For generations, the Cullimore family has dedicated themselves to sustainable agriculture, preserving the rich heritage of farming practices passed down through the years. Their commitment to maintaining the natural harmony of the land is evident in every aspect of their operations.

Outdoor-Reared Pigs

At Tump Farm, all pigs are reared outdoors, allowing them to roam freely in spacious pastures. This approach ensures the animals lead healthy, stress-free lives, resulting in superior quality meat that reflects the care and dedication invested in their upbringing.

Community Engagement

The Cullimore family’s involvement in local events, such as hosting the finish line for the annual Monmouth Raft Race at Tump Farm, underscores their integral role within the community. This event not only brings people together but also supports charitable causes, highlighting the family’s commitment to social responsibility.

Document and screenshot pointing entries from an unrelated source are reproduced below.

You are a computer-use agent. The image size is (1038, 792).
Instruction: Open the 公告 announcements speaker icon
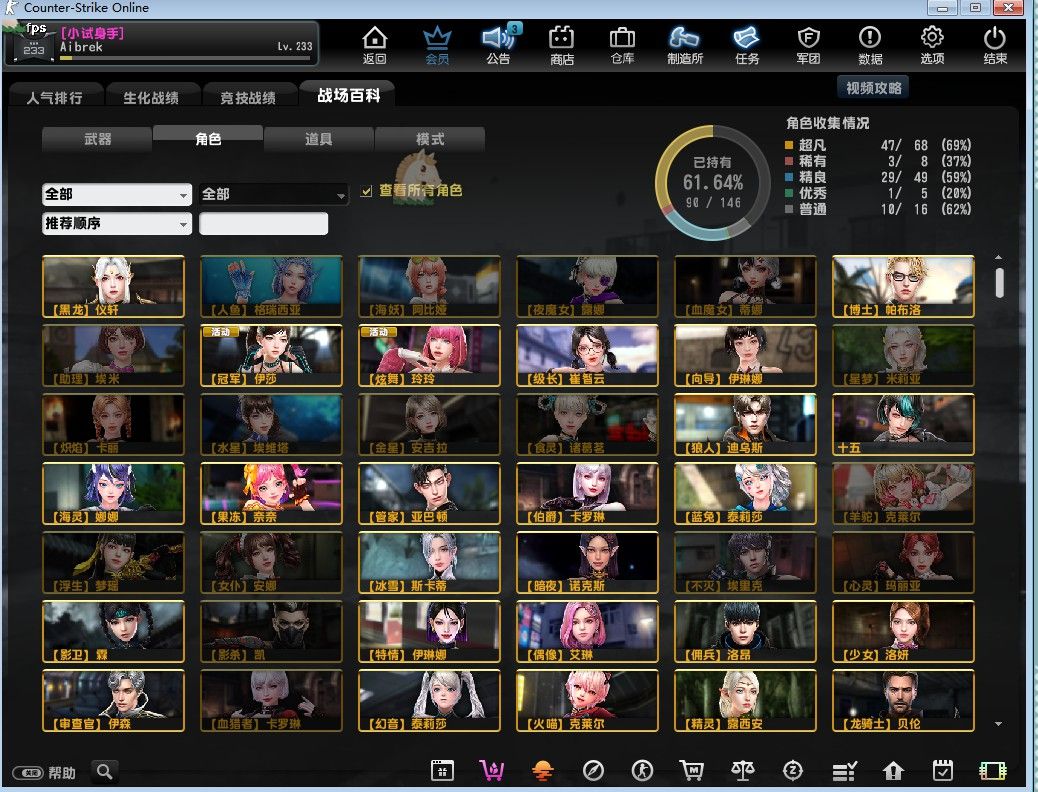[x=498, y=45]
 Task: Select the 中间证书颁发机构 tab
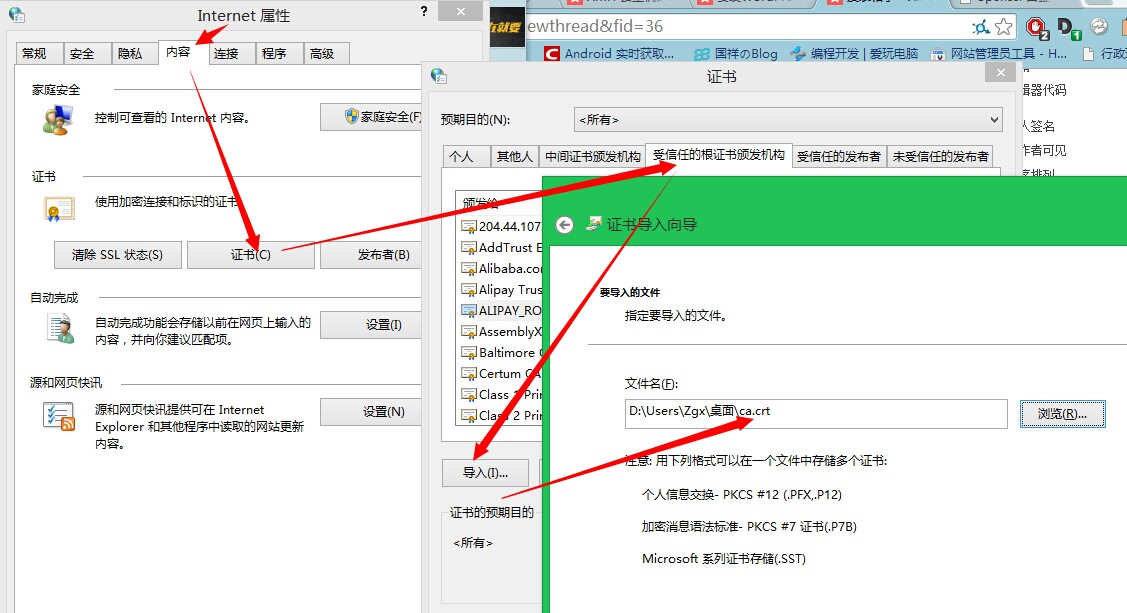(x=592, y=156)
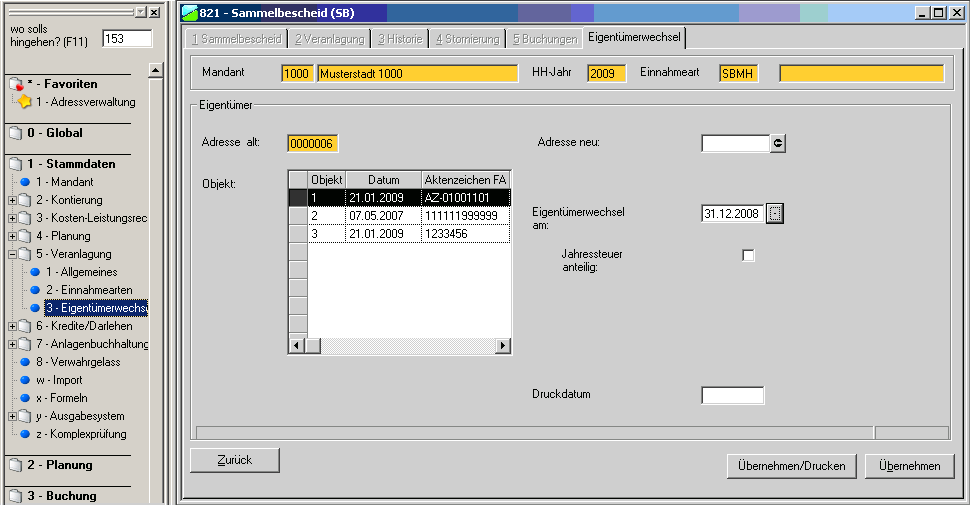Viewport: 970px width, 505px height.
Task: Click the star icon beside Adressverwaltung
Action: [25, 102]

Why Choose Cullimore’s Meat Products?

Exceptional Quality: The traditional farming methods and outdoor-reared practices result in meat of unparalleled taste and texture.

Ethical Farming: Purchasing from Cullimore’s Tump Farm supports humane and sustainable farming practices.

Support Local Heritage: Your purchase helps sustain a family farm that is deeply rooted in the Welsh Wye Valley’s agricultural traditions.

By choosing meat from Cullimore’s Tump Farm, you’re not only indulging in high-quality, ethically produced products but also contributing to the preservation of traditional farming and the vitality of the local community.